L’agence d'évaluation financière Fitch Ratings a annoncé le 7 août avoir maintenu la note de la dette à long terme de l’Allemagne à «AAA». Cette note est assortie d’une perspective stable, soulignant le bon développement budgétaire du pays et la puissance de son économie. Le maintien de la notation de l’Allemagne reflète le fait que le gouvernement a «surpassé ses objectifs budgétaires clés», que «l’Allemagne dispose de tous les ingrédients pour un recul de sa dette», que les risques encourus en raison de la crise de la dette en zone euro se sont réduits et que le pays dispose «d’une économie à haute valeur ajoutée avec un secteur manufacturier compétitif», explique Fitch dans un communiqué.
La décision de Total de transférer à Londres sa trésorerie et sa communication financière pose la question de la compétitivité de la place de Paris, a estimé le 6 août l’association Paris Europlace. Dans un monde de plus en plus ouvert et concurrentiel, c’est une décision qui pose une fois de plus la question de la compétitivité de la place financière de Paris, a indiqué à l’AFP Arnaud de Bresson, délégué général de cette association qui défend les intérêts de la place parisienne. Il rappelle que Paris Europlace a mis en avant récemment le fait que la compétitivité de notre industrie financière est une condition du financement des entreprises et de la reprise de la croissance, comme du maintien du contrôle de nos centres de décision, et donc de l’emploi.

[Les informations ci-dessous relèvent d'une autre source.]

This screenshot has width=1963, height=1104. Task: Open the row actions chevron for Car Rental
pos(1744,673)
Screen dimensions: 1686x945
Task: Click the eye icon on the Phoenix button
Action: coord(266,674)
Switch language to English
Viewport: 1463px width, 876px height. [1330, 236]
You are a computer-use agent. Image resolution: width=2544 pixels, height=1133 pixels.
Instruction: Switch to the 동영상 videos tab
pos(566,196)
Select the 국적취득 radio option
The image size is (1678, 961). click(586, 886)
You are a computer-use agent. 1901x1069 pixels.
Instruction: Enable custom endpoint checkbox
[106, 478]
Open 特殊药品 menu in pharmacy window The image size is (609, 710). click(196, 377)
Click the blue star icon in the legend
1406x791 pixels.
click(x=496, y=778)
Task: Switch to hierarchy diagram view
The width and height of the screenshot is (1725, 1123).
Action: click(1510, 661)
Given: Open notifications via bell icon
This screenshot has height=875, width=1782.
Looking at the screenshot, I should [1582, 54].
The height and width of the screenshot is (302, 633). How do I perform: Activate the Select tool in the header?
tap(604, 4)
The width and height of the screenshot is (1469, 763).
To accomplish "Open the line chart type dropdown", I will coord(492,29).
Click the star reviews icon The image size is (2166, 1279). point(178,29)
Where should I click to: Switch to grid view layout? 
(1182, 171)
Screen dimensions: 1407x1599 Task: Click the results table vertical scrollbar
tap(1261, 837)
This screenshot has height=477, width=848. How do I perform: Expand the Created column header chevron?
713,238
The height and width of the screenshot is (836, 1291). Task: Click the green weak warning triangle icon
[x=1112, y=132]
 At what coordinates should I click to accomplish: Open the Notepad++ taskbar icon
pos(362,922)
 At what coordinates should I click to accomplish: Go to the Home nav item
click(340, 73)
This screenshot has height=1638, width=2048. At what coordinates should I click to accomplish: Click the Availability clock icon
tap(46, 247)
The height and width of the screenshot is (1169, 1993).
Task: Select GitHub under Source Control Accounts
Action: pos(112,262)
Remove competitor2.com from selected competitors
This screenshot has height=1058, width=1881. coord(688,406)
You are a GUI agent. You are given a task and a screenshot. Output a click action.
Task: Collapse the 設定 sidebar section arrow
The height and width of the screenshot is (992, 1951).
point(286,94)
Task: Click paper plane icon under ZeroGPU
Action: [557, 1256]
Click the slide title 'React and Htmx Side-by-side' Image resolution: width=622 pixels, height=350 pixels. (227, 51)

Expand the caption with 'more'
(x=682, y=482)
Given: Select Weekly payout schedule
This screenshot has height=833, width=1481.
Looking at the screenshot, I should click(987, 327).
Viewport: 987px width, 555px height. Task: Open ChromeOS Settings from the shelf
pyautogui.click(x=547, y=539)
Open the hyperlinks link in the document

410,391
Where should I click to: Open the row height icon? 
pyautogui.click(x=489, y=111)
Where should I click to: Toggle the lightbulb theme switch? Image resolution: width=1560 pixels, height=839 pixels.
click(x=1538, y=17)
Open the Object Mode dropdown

Les ETP ont renoué avec la collecte nette en juillet, avec un peu plus de 44 milliards de dollars dans le monde, selon BlackRock et ETFGI, qui ont tous les deux publié leurs statistiques sur le secteur mardi. En juin, ces produits avaient accusé des rachats nets de 5,2 milliards de dollars.Juillet devient ainsi le mois le plus important en termes de collecte depuis septembre 2012, observe BlackRock.Les ETP actions ont été la catégorie qui a drainé le plus d’argent, avec 39,3 milliards de dollars recensés par BlackRock et 41,62 milliards de dollars par ETFGI. Les ETP or ont en revanche continué à décollecter, avec -2,6 milliards de dollars en juillet, souligne BlackRock. Depuis le début de l’année, les rachats se montent à 30,9 milliards de dollars sur ces produits or, alors que les ETP ont au global enregistré des souscriptions nettes de 143,3 milliards de dollars. En juillet, SPDR ETFs se classe premier en termes de souscriptions nettes avec 17,8 milliards de dollars, selon ETFGI. Mais depuis le début de l’année, c’est Vanguard qui se distingue avec 36,17 milliards de dollars. I Shares (groupe BlackRock) est deuxième, à la fois en juillet et depuis le début de l’année, avec respectivement 10,9 milliards de dollars et 32,47 milliards de dollars.A fin juillet, l’encours des ETP ressortaient à environ 2.160 milliards de dollars.